The myth of monogamy? Try the myth of primary care! |
So let us define our Australian cultural context. We have an increasingly matriarchal society, where women and men enjoy sex freely from puberty. Serial monogamy is still the standard, contrary to what Sex at Dawn explains is against our nature, but we have quite a few features of a matriarchal society.
Many individuals of both genders are free to pursue multiple partners without fear of legal consequences or social censure. When a couple, hetero or homo sexual, decide to live together they often move to the female's home. And women in Australia are generally strong, bossy and all too quick to put in their $6 worth. Most husbands in Australia will agree their wife has the final say.

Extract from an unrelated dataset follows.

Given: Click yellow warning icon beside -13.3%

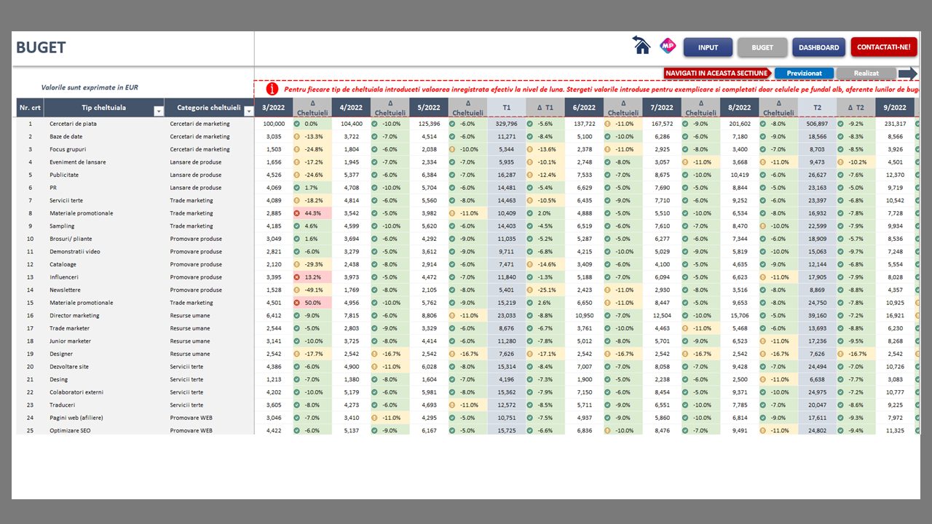Looking at the screenshot, I should click(297, 137).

Sexual jealousy and male aggression similar to chimp societies are, however, so much a key feature of Australian culture that is would be folly to suggest Australians are becoming matriarchal. An examination of these aspects as well as our sordid recent past of female convicts, institutionalised rape and floating brothels, and our current reality of unfavourable rights for working women, expensive childcare and the persistent gender pay gap will render any claim to matriarchy null and void. Australia is far too diverse to impose one social context, so what I am really referring to is modern Sydney.
Here we see women flaunting their sexuality with abandon, free to pursue as many sexual trysts as desired. Just watch The Shire, visit a beach or peep into a nightclub and you'll see women of every age and persuasion available for free. And happy about it.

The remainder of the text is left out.